● Task requirements
Starting at the top of the entries, restate word for word each line up to and including the one with "Task: Switch to 设备一致性 tab".

● Records to process
▬▬▬
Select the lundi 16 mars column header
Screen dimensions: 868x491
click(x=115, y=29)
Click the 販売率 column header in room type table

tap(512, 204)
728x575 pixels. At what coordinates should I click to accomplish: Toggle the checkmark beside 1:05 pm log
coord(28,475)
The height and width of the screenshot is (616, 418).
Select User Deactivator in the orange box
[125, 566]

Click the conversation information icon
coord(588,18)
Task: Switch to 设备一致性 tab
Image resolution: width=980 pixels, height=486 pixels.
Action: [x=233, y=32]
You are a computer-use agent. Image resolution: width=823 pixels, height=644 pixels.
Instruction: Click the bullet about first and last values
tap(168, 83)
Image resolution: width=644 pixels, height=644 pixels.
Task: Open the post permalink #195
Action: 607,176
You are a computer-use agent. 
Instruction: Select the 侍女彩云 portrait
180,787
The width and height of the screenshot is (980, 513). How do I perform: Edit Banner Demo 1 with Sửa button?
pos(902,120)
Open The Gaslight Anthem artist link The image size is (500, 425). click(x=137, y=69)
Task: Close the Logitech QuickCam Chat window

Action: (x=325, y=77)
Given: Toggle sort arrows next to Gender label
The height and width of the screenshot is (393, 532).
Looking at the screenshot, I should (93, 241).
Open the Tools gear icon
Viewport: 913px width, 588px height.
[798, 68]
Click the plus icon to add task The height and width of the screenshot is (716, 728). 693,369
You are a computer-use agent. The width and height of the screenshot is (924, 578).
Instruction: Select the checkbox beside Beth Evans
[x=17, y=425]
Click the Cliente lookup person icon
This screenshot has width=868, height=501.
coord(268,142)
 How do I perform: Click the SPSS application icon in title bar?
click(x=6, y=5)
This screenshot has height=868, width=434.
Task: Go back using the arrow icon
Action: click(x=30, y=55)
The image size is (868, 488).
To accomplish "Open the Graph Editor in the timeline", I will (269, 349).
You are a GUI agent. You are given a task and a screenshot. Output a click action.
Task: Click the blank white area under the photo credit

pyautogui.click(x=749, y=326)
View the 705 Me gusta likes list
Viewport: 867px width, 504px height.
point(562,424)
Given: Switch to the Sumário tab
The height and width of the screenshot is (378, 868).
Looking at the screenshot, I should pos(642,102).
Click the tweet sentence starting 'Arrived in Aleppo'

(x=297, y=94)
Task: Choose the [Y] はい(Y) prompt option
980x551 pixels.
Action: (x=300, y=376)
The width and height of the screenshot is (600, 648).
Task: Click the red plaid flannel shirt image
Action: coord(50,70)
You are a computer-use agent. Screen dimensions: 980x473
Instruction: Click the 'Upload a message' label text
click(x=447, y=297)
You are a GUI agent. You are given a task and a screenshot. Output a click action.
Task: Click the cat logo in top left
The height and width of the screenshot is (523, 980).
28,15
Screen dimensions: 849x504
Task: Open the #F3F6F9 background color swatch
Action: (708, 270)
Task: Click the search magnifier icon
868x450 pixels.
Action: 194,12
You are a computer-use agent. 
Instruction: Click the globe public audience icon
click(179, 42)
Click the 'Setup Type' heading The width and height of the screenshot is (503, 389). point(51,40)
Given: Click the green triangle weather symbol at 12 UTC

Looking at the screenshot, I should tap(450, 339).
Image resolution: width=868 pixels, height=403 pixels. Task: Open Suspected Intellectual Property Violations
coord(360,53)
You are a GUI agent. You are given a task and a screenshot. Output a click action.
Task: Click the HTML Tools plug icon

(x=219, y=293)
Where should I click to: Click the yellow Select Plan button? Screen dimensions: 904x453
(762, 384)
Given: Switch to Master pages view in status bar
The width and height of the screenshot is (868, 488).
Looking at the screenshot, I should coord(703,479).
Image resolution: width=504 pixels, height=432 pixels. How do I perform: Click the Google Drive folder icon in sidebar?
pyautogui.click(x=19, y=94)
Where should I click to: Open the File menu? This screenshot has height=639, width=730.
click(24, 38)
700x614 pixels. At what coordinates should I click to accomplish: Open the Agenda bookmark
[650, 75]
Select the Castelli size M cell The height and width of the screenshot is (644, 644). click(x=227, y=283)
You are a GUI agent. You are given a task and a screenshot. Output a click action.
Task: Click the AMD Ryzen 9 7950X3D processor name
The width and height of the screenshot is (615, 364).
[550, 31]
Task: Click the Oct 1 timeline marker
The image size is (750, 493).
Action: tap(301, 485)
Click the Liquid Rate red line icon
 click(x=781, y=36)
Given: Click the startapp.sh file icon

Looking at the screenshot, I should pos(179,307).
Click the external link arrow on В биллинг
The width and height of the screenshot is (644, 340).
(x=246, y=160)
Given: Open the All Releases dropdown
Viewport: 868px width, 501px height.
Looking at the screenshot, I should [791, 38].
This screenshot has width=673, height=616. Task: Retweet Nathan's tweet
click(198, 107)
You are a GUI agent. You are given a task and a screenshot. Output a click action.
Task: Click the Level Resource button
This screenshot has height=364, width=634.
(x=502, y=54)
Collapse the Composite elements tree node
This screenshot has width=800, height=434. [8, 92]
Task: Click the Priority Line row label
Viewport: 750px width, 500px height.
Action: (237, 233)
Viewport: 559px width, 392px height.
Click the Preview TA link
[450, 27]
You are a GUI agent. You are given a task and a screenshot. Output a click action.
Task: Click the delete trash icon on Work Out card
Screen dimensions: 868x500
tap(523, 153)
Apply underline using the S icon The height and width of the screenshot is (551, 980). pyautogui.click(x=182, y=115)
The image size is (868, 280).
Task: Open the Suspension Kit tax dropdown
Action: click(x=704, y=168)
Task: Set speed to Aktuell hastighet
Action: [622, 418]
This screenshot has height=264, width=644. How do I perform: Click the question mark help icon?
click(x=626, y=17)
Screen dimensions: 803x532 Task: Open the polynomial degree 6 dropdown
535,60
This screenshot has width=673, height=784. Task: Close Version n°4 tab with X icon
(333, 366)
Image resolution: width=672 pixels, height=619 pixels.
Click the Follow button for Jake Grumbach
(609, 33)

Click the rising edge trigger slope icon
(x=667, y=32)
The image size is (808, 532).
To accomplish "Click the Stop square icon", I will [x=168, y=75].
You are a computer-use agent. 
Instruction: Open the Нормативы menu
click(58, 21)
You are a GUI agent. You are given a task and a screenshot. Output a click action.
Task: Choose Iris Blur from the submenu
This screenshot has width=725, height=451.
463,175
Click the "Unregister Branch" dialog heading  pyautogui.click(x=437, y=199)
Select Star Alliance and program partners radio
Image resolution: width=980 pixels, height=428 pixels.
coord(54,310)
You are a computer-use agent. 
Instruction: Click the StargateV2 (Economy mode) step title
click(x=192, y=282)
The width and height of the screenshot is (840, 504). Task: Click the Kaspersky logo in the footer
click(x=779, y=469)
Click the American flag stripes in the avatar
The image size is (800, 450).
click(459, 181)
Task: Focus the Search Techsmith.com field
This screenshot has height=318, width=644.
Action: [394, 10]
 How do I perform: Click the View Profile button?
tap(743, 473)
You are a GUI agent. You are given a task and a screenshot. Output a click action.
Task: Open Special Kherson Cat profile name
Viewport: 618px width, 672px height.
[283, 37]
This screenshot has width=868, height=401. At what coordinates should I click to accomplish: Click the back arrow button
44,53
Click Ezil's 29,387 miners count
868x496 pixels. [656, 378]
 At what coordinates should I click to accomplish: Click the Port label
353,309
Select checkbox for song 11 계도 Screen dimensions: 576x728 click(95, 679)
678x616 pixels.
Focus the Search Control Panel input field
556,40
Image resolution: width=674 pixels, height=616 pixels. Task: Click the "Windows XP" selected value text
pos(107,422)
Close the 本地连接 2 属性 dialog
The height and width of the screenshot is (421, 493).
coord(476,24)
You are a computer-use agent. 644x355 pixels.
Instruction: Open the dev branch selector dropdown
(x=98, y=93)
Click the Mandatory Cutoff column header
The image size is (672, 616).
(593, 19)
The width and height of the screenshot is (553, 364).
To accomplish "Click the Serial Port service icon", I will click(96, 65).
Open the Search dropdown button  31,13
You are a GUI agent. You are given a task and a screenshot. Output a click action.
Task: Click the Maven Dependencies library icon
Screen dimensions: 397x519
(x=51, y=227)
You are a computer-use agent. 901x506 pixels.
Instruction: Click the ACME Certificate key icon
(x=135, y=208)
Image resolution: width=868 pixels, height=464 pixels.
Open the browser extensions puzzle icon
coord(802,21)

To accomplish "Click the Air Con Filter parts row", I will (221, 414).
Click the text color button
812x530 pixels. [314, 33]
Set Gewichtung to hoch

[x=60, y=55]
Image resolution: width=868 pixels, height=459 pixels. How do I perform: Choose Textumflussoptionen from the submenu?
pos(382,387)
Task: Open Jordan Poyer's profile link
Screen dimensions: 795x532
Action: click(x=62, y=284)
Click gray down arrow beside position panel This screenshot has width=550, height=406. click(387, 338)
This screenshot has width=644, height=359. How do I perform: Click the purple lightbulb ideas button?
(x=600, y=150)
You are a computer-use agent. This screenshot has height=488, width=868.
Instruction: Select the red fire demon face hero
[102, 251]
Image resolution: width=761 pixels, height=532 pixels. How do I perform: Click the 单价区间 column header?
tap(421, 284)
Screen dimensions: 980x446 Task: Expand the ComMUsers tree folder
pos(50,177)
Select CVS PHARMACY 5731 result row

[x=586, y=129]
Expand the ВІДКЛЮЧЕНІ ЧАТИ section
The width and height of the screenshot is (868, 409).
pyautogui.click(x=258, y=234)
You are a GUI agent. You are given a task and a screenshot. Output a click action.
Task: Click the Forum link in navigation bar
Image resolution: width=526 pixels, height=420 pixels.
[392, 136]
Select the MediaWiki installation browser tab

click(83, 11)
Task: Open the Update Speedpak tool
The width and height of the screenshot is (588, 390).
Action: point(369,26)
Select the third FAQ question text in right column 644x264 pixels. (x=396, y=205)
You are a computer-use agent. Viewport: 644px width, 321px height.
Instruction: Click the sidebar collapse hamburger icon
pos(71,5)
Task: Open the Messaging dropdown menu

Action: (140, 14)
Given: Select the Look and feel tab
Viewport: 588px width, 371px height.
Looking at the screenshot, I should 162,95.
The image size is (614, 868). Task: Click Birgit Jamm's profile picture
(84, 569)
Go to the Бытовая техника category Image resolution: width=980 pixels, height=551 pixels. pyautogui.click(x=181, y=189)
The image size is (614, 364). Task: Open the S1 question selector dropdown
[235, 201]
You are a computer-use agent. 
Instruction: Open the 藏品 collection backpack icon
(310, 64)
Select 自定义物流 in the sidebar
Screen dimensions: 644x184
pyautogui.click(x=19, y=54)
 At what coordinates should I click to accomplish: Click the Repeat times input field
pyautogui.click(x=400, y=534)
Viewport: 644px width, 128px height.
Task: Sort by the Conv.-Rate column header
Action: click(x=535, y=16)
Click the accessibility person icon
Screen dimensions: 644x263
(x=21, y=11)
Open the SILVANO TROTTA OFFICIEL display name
▬▬▬
● Task answer
Select the lundi 16 mars column header
Screen dimensions: 868x491
click(x=115, y=29)
Click the 販売率 column header in room type table

tap(512, 204)
728x575 pixels. At what coordinates should I click to accomplish: Toggle the checkmark beside 1:05 pm log
coord(28,475)
The height and width of the screenshot is (616, 418).
Select User Deactivator in the orange box
[125, 566]

Click the conversation information icon
coord(588,18)
Task: Switch to 设备一致性 tab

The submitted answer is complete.